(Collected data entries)
__________
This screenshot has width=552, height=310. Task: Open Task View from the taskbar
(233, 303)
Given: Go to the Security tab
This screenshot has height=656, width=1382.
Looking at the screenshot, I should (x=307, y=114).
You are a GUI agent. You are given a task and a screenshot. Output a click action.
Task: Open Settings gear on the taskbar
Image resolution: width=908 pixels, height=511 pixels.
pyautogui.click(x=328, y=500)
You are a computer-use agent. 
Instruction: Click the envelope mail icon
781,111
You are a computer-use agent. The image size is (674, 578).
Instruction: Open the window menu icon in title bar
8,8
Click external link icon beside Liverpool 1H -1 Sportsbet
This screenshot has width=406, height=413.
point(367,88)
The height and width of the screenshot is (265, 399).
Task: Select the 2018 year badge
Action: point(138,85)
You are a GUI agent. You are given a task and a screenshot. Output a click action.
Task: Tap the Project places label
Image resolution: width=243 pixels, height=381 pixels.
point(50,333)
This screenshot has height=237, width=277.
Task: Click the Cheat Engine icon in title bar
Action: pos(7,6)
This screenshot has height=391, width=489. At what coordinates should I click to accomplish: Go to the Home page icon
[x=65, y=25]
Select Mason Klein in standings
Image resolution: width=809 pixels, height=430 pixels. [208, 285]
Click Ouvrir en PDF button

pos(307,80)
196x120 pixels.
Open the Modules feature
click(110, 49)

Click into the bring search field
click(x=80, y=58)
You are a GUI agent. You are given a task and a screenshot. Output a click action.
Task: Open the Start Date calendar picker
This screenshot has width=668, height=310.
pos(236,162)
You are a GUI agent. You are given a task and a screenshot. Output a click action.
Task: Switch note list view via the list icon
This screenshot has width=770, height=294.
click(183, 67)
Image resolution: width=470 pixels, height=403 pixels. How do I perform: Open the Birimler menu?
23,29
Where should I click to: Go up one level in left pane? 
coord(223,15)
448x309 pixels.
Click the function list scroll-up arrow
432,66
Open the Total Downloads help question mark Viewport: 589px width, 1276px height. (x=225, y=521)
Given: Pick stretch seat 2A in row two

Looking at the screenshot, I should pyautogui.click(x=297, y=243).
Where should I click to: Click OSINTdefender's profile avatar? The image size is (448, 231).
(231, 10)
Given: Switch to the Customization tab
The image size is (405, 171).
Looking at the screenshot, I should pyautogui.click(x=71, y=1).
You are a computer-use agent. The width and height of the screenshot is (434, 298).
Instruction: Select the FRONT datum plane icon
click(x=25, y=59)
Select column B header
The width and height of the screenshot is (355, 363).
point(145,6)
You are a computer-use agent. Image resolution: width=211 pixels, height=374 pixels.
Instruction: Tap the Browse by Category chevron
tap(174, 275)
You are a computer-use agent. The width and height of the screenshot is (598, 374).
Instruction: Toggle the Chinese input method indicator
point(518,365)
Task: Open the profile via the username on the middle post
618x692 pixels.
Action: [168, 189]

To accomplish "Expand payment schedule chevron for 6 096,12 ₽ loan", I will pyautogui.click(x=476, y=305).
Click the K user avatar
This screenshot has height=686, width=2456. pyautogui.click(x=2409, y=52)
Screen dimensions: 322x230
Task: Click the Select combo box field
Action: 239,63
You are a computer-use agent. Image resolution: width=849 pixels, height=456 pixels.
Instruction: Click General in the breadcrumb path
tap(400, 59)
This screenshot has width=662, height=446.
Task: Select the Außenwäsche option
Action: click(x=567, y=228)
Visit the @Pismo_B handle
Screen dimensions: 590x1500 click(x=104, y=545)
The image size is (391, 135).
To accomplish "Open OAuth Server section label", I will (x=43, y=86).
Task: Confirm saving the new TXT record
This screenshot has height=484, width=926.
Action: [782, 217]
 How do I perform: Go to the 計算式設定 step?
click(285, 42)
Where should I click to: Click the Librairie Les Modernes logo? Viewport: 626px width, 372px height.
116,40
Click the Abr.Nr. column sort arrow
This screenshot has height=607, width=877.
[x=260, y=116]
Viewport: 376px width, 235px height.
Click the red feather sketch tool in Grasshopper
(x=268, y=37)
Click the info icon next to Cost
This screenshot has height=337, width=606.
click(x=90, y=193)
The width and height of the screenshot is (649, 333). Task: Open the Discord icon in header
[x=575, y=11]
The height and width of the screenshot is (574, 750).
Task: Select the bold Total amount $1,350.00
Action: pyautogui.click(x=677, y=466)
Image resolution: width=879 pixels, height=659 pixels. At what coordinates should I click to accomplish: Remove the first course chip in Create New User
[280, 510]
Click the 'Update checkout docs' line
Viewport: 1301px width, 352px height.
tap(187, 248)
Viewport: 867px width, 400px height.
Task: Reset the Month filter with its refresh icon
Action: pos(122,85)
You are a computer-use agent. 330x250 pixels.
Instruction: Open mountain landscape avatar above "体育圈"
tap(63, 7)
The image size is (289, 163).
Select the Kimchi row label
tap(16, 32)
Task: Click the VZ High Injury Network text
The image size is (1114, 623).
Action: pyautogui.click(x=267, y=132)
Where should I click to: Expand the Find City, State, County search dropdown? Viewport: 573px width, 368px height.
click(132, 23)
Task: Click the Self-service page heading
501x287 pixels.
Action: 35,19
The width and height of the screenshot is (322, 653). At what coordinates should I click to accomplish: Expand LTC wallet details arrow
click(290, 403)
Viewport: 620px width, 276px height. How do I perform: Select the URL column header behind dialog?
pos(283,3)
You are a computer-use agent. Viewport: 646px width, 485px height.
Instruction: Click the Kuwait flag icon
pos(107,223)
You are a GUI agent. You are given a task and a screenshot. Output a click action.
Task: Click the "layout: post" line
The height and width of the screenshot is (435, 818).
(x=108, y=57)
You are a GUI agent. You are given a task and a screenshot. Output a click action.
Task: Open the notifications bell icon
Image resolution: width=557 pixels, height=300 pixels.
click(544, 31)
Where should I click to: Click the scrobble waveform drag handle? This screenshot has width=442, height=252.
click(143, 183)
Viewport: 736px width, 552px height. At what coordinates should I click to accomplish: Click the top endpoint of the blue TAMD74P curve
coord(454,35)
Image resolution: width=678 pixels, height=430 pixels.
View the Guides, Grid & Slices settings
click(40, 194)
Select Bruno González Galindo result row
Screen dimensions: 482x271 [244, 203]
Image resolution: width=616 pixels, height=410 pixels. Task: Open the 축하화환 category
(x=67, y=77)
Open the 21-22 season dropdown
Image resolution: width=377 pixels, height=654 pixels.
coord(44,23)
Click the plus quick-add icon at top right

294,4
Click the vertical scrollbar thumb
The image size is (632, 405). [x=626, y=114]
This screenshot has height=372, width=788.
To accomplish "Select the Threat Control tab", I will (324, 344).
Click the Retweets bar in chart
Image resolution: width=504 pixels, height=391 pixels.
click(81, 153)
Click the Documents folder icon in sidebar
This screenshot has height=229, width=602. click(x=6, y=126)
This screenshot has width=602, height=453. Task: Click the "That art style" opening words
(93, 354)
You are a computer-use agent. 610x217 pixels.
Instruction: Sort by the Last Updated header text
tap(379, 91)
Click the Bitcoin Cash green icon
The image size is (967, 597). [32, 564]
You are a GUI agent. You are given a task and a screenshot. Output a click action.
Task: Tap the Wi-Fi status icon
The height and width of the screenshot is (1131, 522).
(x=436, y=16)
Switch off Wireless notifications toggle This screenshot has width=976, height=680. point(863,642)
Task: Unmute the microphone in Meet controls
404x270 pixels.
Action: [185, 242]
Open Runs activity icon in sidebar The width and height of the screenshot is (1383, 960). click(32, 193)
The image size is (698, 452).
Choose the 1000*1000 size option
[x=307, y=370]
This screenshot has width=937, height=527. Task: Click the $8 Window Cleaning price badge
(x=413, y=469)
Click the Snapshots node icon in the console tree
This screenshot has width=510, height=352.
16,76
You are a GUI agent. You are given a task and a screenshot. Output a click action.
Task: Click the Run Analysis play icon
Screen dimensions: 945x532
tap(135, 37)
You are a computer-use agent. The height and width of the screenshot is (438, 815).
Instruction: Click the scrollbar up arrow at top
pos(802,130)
__________
WORK REQUIRED - Every line above holding the string "notifications" should be listed.

RESULT OF THE EXERCISE -
Task: Open the notifications bell icon
Switch off Wireless notifications toggle This screenshot has width=976, height=680. point(863,642)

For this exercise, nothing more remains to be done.